Fortunately for my husband and me, our son made his way to his bottom while living thousands of miles away. We were totally oblivious to what he was doing. I appreciate the fact we were thousands of miles away, as if we had known we probably would have prevented him from reaching his bottom when he did. We would have tried to drag him back home with us and started enabling him. As it is it took him four years to progress to heroin addiction which is when he got court ordered to rehab. Who knows how long it would have taken him to reach his bottom had my husband and I interfered with the process.

Regarding your current relationship with your daughter, I remember when my son was a teenager and abusing drugs.

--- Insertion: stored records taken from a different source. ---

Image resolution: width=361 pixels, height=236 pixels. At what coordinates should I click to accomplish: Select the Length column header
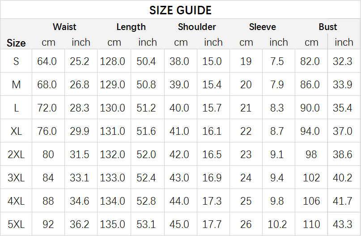[x=131, y=27]
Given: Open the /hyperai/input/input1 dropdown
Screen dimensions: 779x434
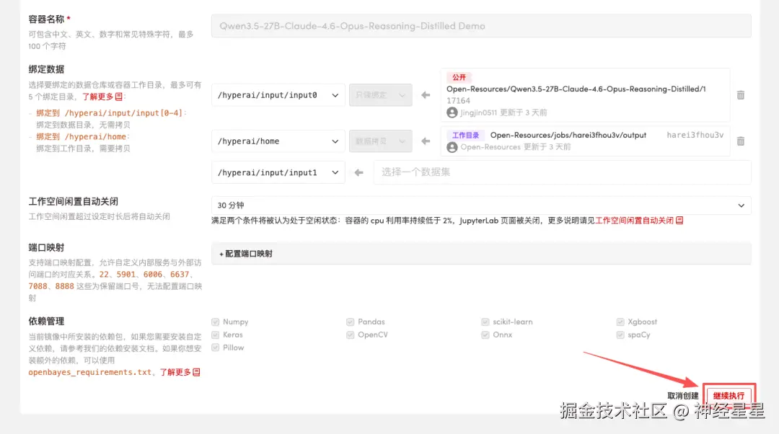Looking at the screenshot, I should click(x=278, y=172).
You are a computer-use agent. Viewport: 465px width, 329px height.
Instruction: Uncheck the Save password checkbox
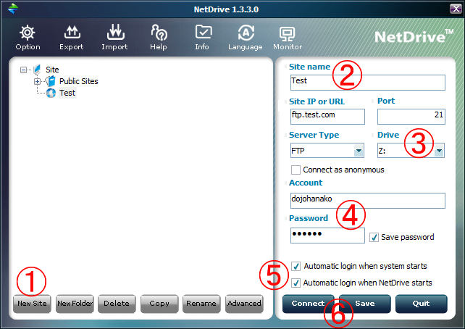[x=374, y=237]
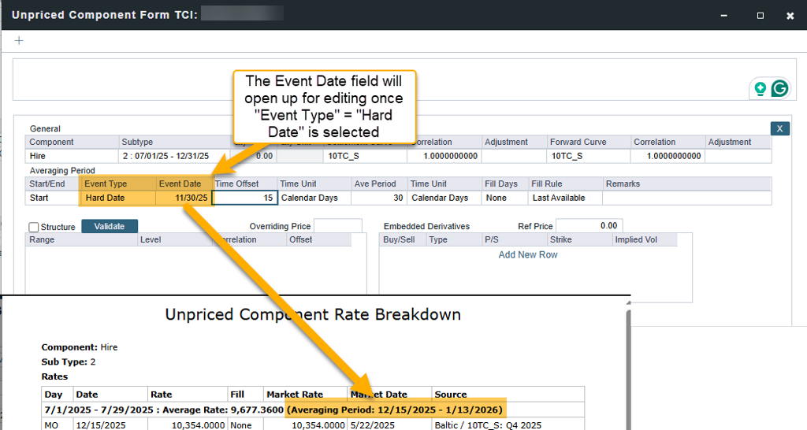
Task: Click the green Grammarly G icon
Action: 779,89
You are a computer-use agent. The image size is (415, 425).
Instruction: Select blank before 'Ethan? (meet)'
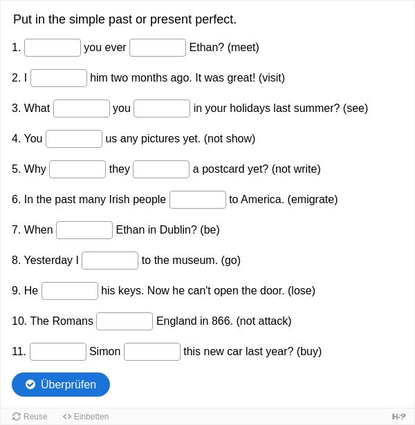pyautogui.click(x=158, y=48)
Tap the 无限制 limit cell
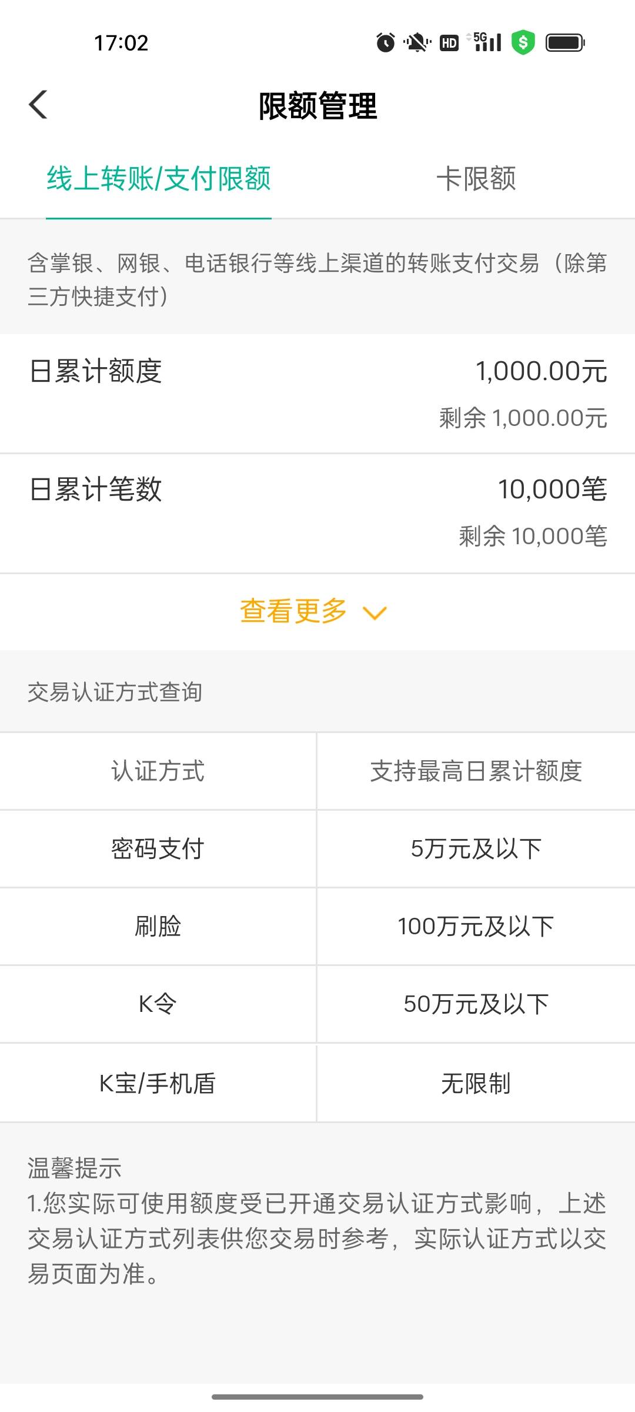Image resolution: width=635 pixels, height=1412 pixels. [x=476, y=1083]
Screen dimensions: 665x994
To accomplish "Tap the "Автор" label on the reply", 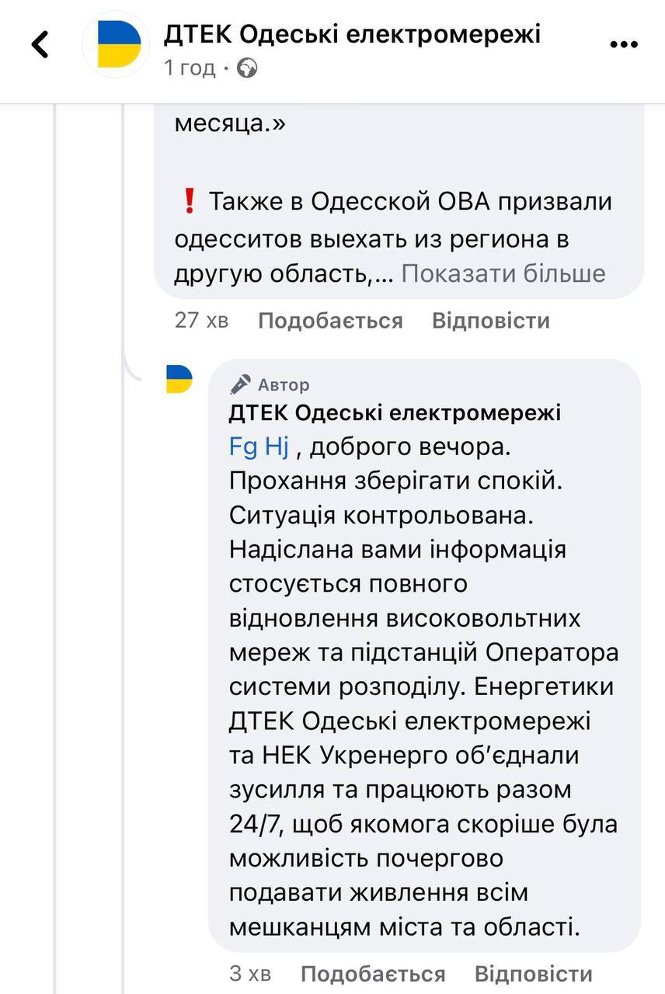I will click(284, 384).
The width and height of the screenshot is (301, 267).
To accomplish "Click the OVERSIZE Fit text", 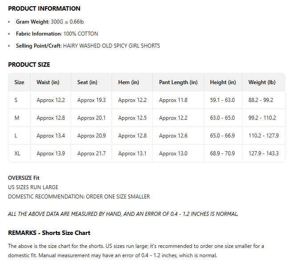I will point(24,178).
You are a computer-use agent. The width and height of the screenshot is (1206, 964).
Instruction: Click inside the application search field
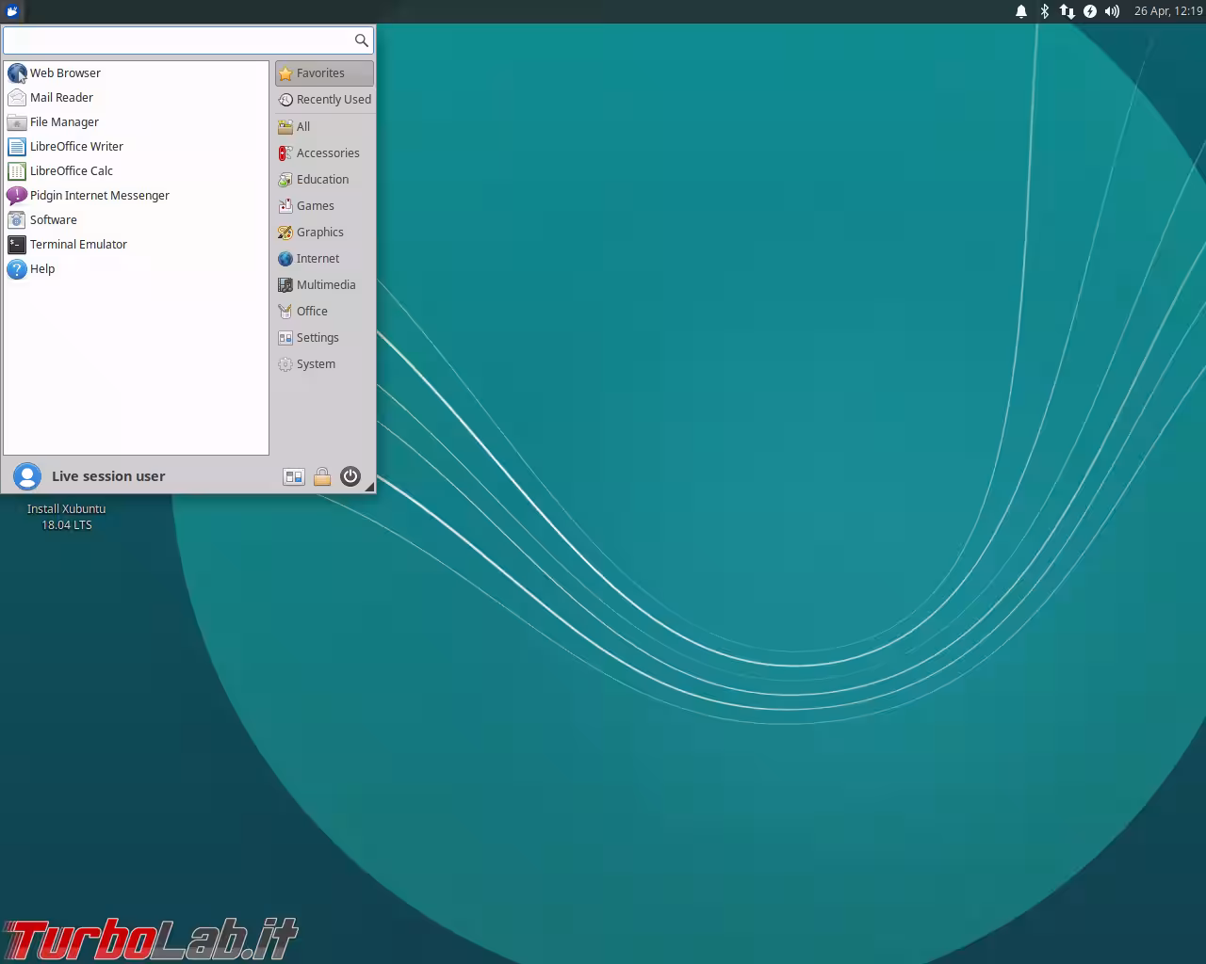pos(179,40)
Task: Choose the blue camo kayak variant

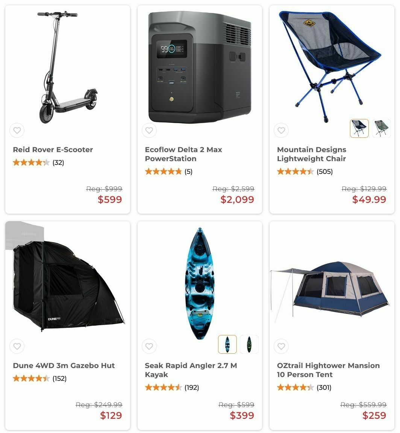Action: (x=227, y=344)
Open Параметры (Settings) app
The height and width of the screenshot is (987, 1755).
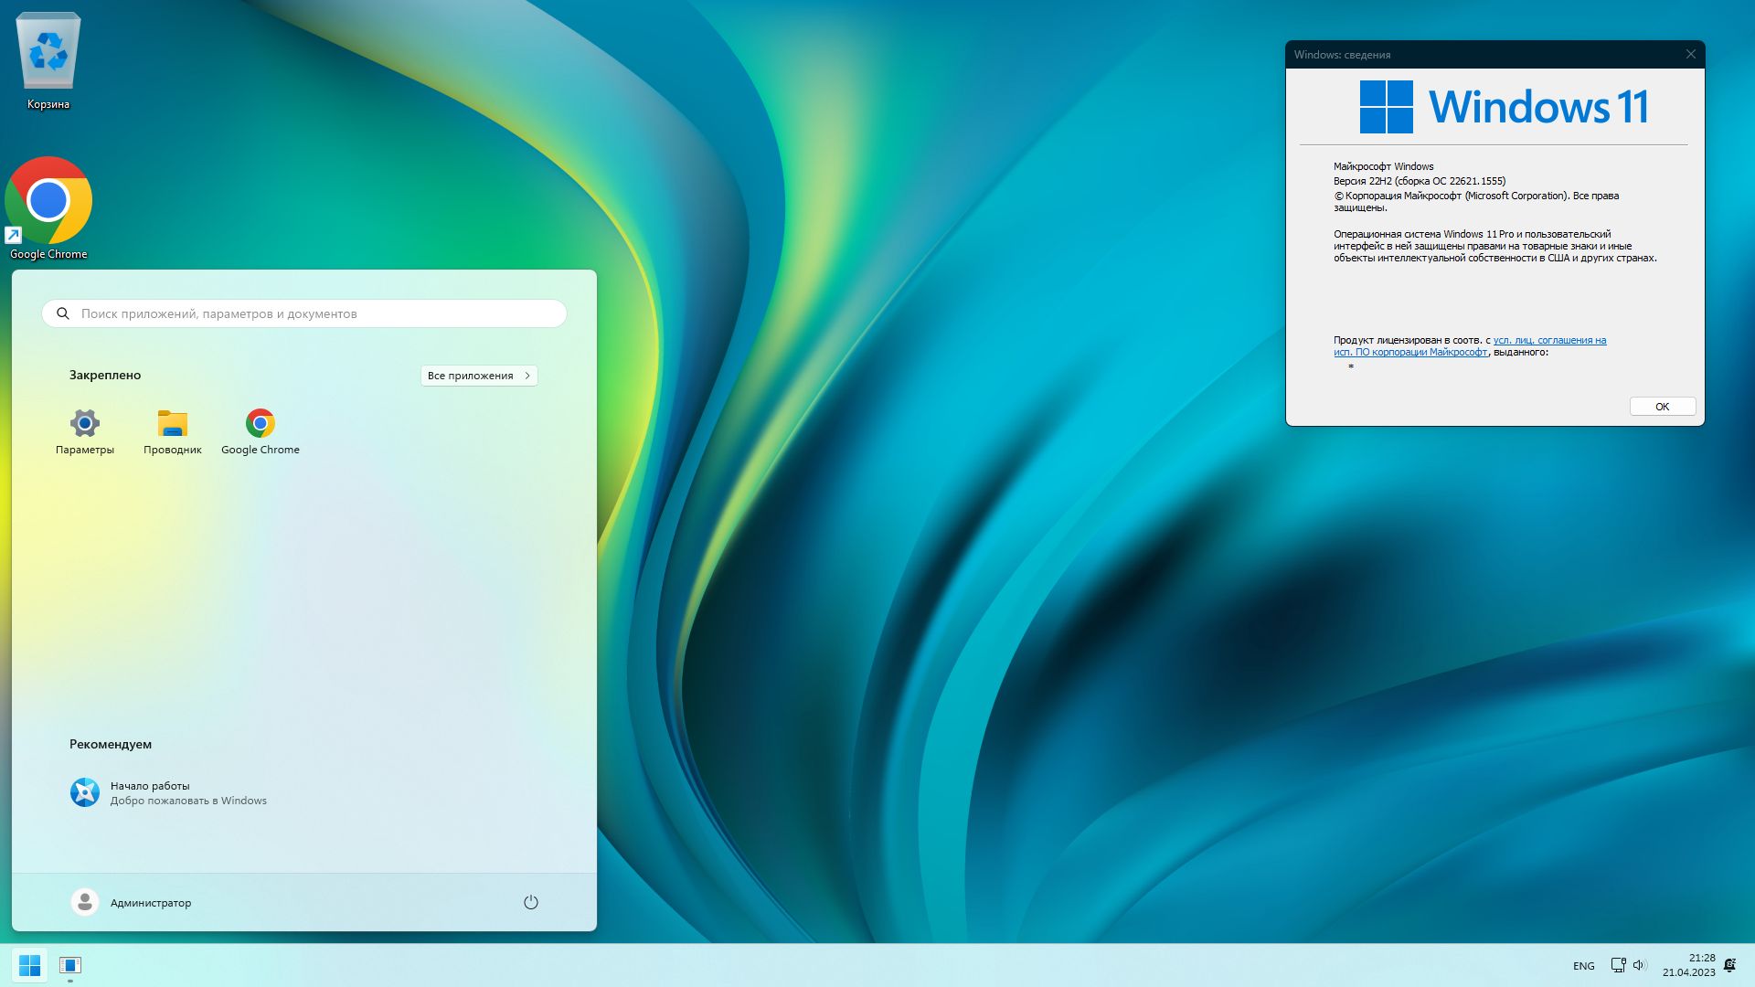(x=84, y=422)
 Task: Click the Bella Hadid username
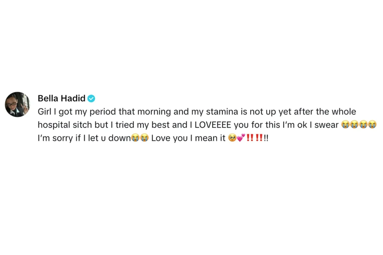(x=61, y=99)
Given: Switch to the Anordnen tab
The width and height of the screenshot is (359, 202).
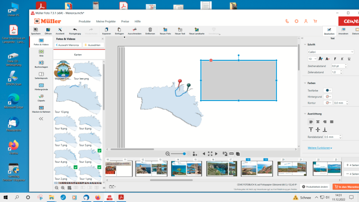Looking at the screenshot, I should pyautogui.click(x=343, y=31).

I had him in a drug abuse program and the counselor encouraged my husband and me to keep up our relationship with him apart from his drug abuse. Others will make suggestions to you, but I remember the counselor telling my husband and me to not totally divorce ourselves from our son--to have some activity we do with him apart from the drugs. My son likes to play golf as did my husband so they would golf together. My son likes to bowl, so he and I would go bowling.

I think the problem will be if while visiting with your daughter you will stand firm to not enable her if you see her destroying her life. With our son, he was so far away and he didn't share his drug abusing life with us (apart from asking for money). Though we were oblivious at the time, I do see we still enabled him--but not near as much as we could have.